Broch of Borwick
An Iron Age tower on the edge of the Atlantic, half-claimed by the sea it once overlooked
Sandwick, Orkney Islands, United Kingdom
At A Glance
- Coordinates
- 59.0310, -3.3534
- Suggested Duration
- 90 minutes to 2 hours including the walk from Yesnaby car park (approximately 1.2 km each way). Allow additional time to explore the broader Yesnaby coastline and sea stacks.
Pilgrim Tips
- Windproof and waterproof clothing essential. The headland is fully exposed to the Atlantic. Sturdy walking boots required for the uneven coastal path. Bring warm layers even in summer.
- Permitted. The dramatic setting provides extraordinary compositions. Take care when positioning near the cliff edge for photographs.
- The broch is a scheduled ancient monument. Do not remove stones, dig, or use metal detectors. The western side of the broch is open to a twenty-metre cliff drop. Exercise extreme caution near the edge, particularly in wet or windy conditions. The cliff is actively eroding.
Overview
The Broch of Borwick stands on a crumbling headland above the Atlantic on Orkney's west coast, a stone tower built around 500 BC and occupied for over a thousand years. Its western half has fallen into the sea. What remains is a testament to the Iron Age impulse to build something lasting in one of the most exposed places imaginable. Beneath the broch, a cave called Hell's Mouth opens to the waves. A massive ditch once separated the promontory from the mainland, marking the threshold between the everyday world and whatever this place meant to those who chose to live here.

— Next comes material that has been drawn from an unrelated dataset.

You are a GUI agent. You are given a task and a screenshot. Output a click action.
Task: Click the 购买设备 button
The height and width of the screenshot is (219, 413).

On a narrow promontory at Yesnaby, where Orkney's west coast meets the open Atlantic, the remains of a stone tower rise from the grass. The Broch of Borwick was built around 500 BC, a circular structure of dry-stone masonry with walls up to five metres thick and an interior space seven metres across. For over a thousand years, people lived within these walls, twenty metres above the sea, exposed to every storm the Atlantic could deliver.

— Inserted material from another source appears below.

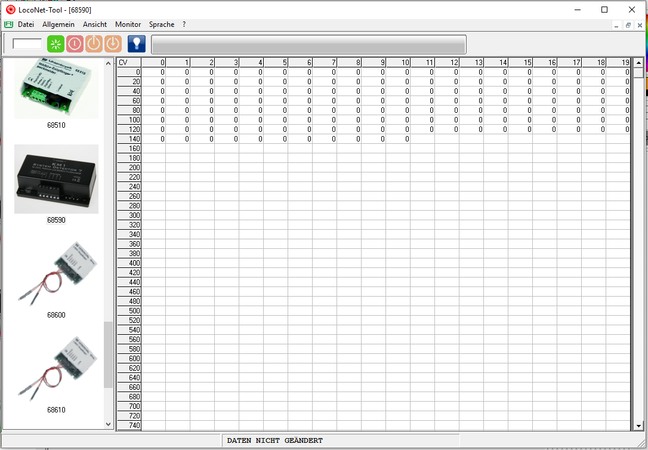Viewport: 648px width, 450px height.
Task: Open the Datei menu
Action: [x=26, y=24]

The broch is half gone now. Coastal erosion has taken the entire western arc of the building, and the cliff edge runs through what was once the interior. The eastern half survives, its walls standing to a height of two and a half metres, the entrance passage still traceable. The ruin is not diminished by its incompleteness. If anything, the broken edge sharpens the encounter, making visible the contest between human construction and geological time.
Beneath the broch, invisible from above, a sea cave called Hell's Mouth opens into the cliff face. The name is not infernal but Norse. Hellir means cave, and the Norse settlers who arrived centuries after the broch was abandoned named it for what they found: a dark opening in the rock below an ancient mound. Long before excavation revealed the broch's true nature, local tradition linked the mound above to the cave below.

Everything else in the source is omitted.